Sild - booleans and conditionals

June 29, 2016

The first function I implemented was the identity function quote, and relies on nothing else. Anything passed in is returned unchanged.

The next three functions were LIST operations, car, cdr, andcons, and those rely on the LIST structures that have been central to this whole project.

The next two functions I’ll implement are atom and eq. These functions return boolean values based on some criteria evaluated against the thing that is passed into them; a sense of true/false doesn’t really exist yet in Sild, so that’s going to be something I have to think about. Let’s looks at atom first.

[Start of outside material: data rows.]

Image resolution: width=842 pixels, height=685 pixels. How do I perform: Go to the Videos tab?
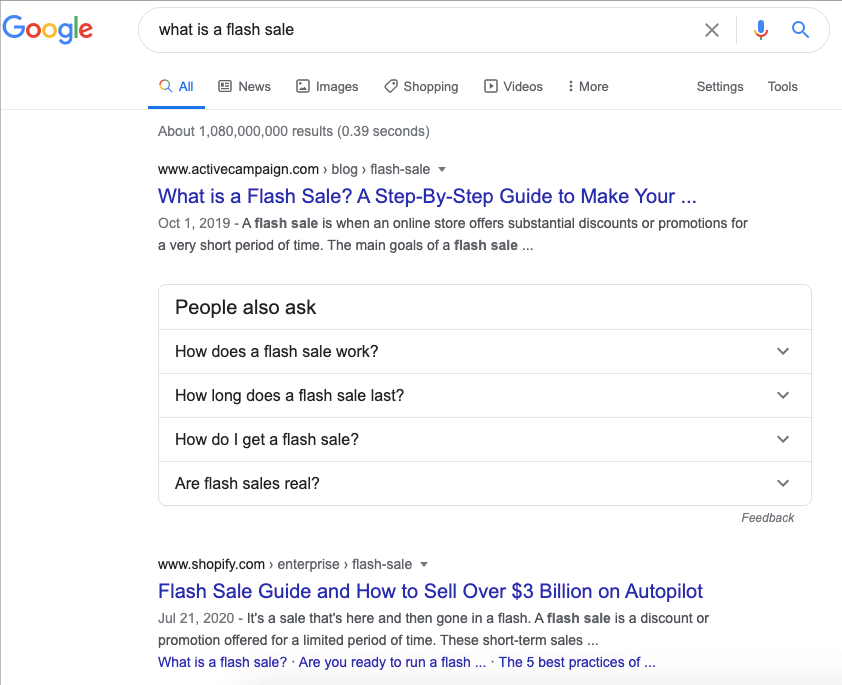tap(513, 87)
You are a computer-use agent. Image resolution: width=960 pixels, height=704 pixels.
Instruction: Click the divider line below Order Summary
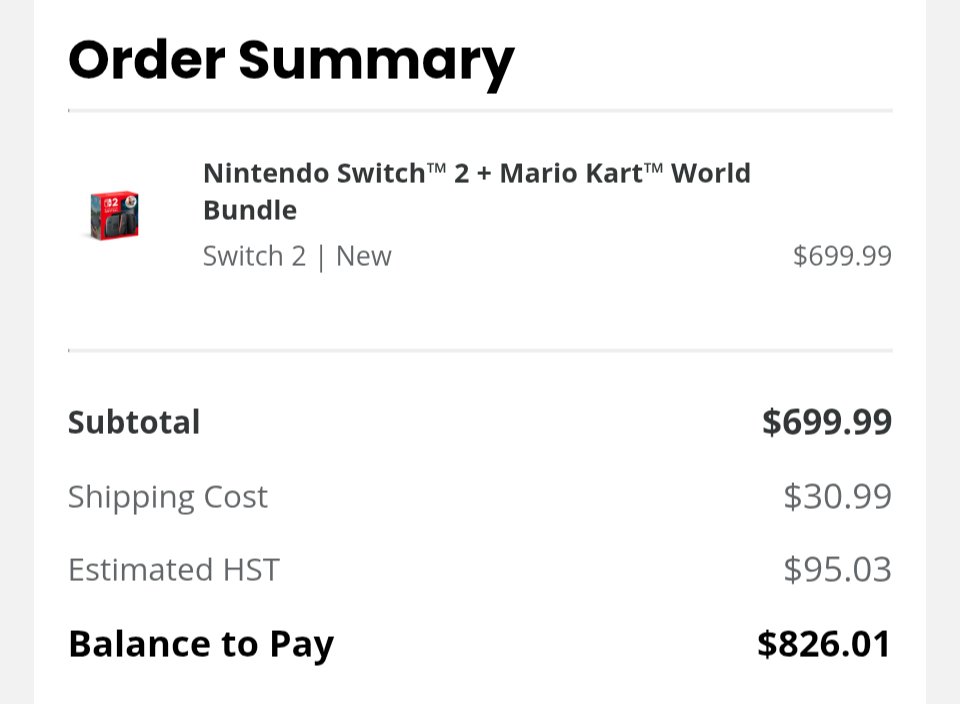(x=480, y=111)

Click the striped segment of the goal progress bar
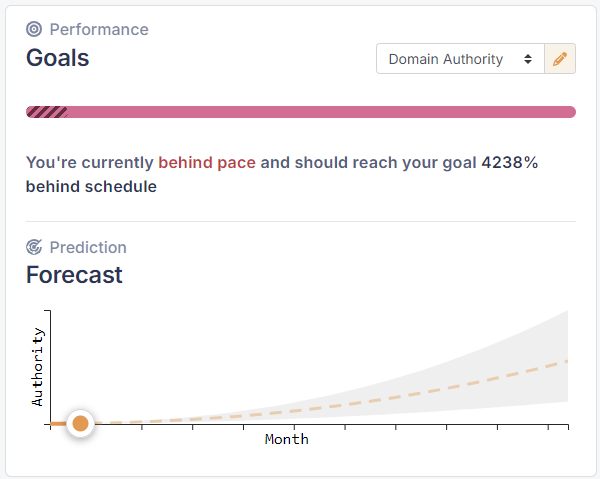pos(46,112)
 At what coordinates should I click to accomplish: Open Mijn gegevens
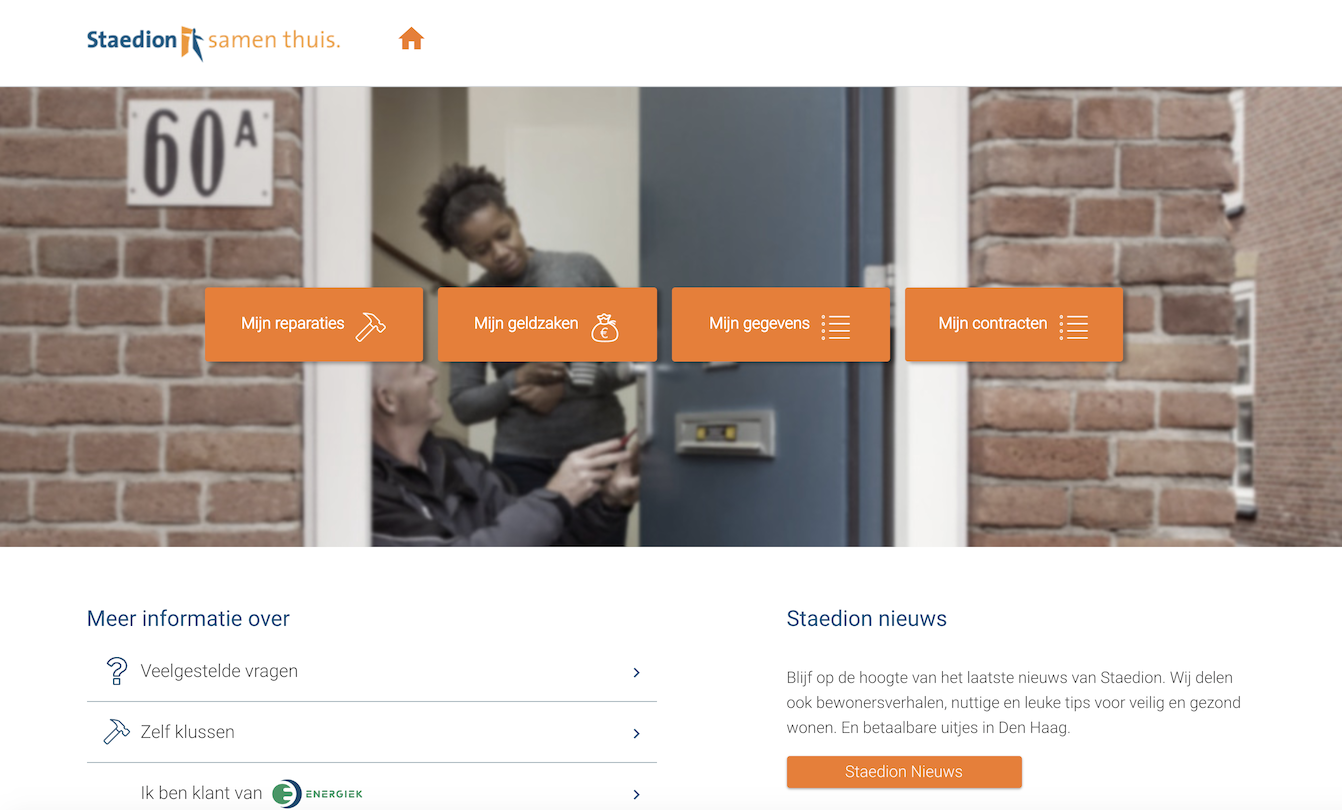tap(781, 324)

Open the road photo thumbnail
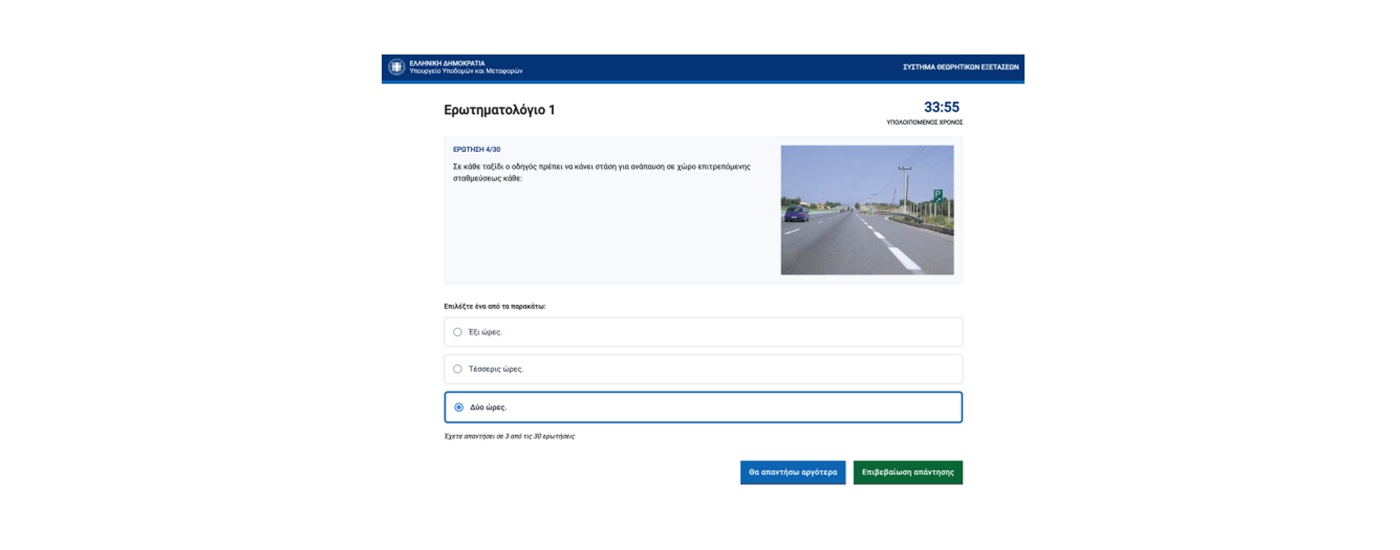click(866, 210)
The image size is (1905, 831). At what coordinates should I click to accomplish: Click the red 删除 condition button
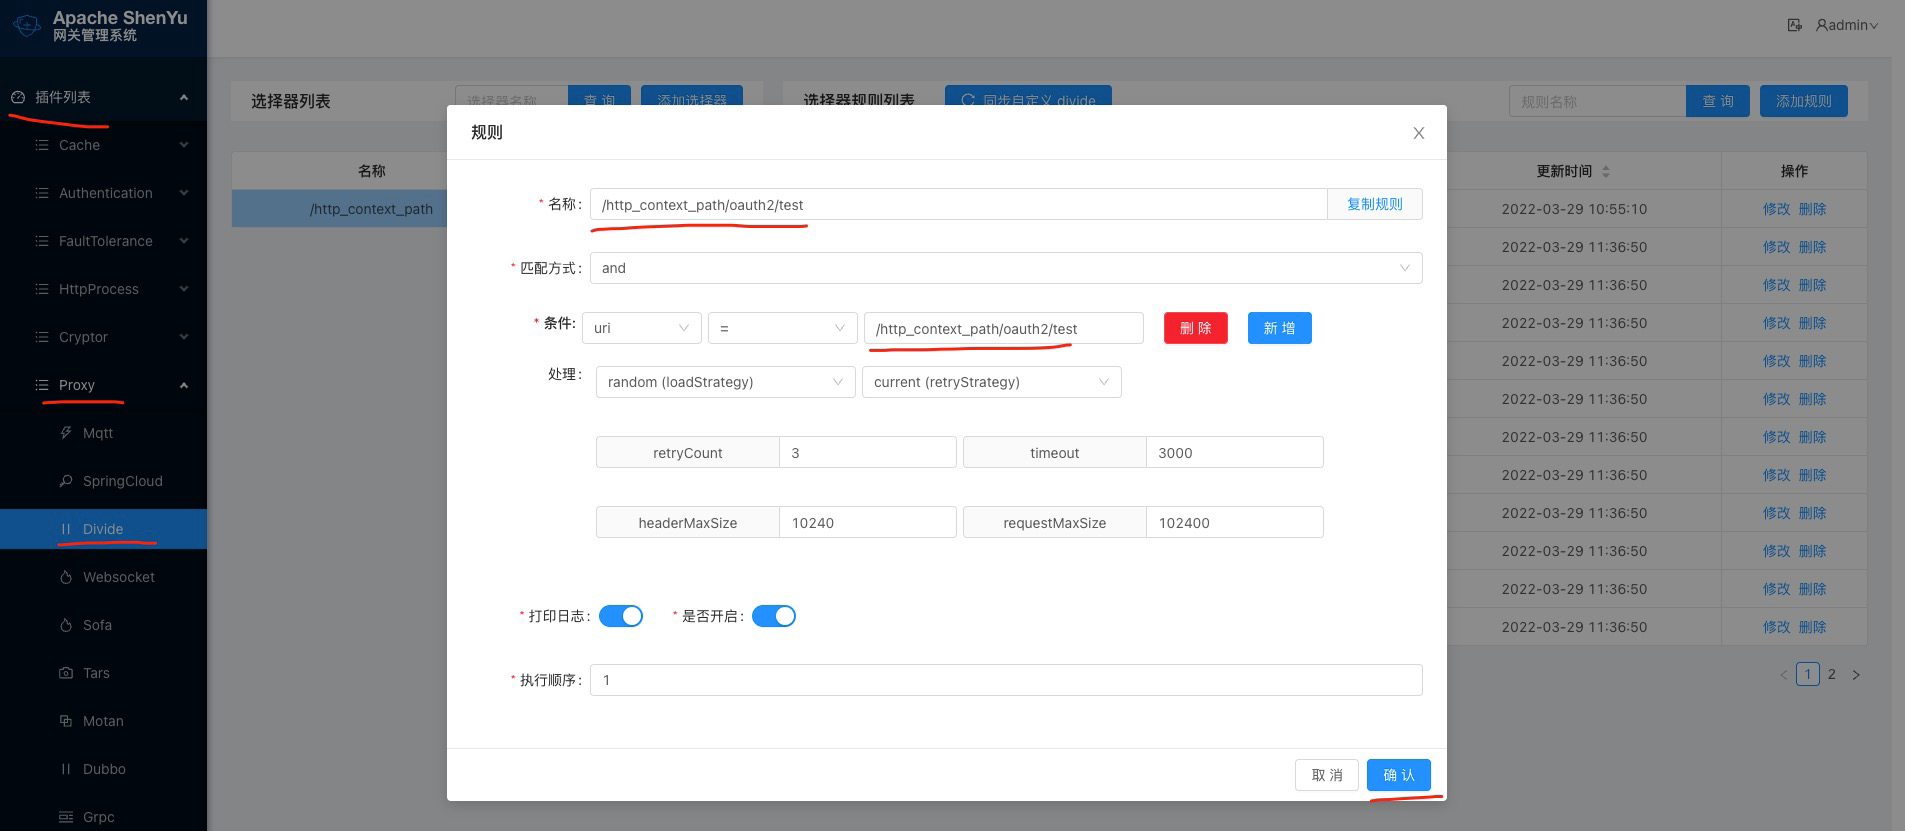(1195, 328)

(atom something) returns true if the ‘something’ passed in is an atom or the empty list. But what is an atom? Well, everything is an atom, except for a list with something in it. So right now that looks something like this:

(atom)                                                    // arity error
(atom (quote LABEL))                                      // true
(atom (quote ()))                                         // true
(atom (quote (whatever list of however (many (depths))))) // false af

I’ll start by making a function body that returns what it is given and and registering atom in the reader.

C *atom(C *operand) {
    return operand;
}

and

C* categorize(char **s) {
    char *token = read_substring(s);
    if (scmp(token, "quote")) {
        return makecell(BUILTIN, (V){ .func = {token, quote} }, read(s));
    } else if (scmp(token, "car")) {
        return makecell(BUILTIN, (V){ .func = {token, car} }, read(s));
    } else if (scmp(token, "cdr")) {
        return makecell(BUILTIN, (V){ .func = {token, cdr} }, read(s));
    } else if (scmp(token, "cons")) {
        return makecell(BUILTIN, (V){ .func = {token, cons} }, read(s));
    } else if (scmp(token, "atom")) {
        return makecell(BUILTIN, (V){ .func = {token, atom} }, read(s));
    } else {
        return makecell(LABEL, (V){ token }, read(s));
    }
}

atom expects a single argument, so I’ll add that arity check:

C *atom(C *operand) {
    arity_check("atom", 1, operand);
    return operand;
}

And then I’ll evaluate the operand:

C *atom(C *operand) {
    arity_check("atom", 1, operand);
    operand = eval(operand);
    return operand;
}

And now, the test for truthiness. Remember, the only thing that is not an atom is a non-empty LIST. I can check for that case with this expression:

(operand->type == LIST && operand->val.list->type != NIL)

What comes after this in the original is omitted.